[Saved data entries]
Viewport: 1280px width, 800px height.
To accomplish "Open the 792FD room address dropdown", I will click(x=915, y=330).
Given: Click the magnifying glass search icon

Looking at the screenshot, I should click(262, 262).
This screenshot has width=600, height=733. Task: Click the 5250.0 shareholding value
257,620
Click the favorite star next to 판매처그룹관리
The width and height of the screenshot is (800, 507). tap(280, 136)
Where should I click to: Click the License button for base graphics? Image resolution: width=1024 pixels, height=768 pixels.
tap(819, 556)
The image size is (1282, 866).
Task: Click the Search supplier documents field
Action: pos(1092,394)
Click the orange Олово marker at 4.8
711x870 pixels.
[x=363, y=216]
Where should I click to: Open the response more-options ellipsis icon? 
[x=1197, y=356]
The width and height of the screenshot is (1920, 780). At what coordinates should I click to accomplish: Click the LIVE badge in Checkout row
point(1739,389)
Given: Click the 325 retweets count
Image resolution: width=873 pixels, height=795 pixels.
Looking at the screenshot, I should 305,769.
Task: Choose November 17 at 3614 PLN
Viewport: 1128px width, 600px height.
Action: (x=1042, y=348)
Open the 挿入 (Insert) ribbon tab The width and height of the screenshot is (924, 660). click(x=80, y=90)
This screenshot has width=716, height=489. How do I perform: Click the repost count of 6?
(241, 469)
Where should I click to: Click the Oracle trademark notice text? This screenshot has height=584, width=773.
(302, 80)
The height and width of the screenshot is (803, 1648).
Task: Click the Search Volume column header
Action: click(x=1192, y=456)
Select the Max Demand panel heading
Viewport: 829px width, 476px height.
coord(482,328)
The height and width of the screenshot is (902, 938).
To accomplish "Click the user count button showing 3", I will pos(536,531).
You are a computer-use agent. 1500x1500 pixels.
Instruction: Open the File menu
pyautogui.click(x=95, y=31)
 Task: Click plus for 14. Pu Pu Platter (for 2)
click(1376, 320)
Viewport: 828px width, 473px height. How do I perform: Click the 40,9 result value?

Work to be completed => Set down exactly, and only, the lines of the data above from the line containing "Instruction: Open the File menu" through the last one.

Task answer =>
Instruction: Open the File menu
pyautogui.click(x=95, y=31)
 Task: Click plus for 14. Pu Pu Platter (for 2)
click(1376, 320)
Viewport: 828px width, 473px height. How do I perform: Click the 40,9 result value?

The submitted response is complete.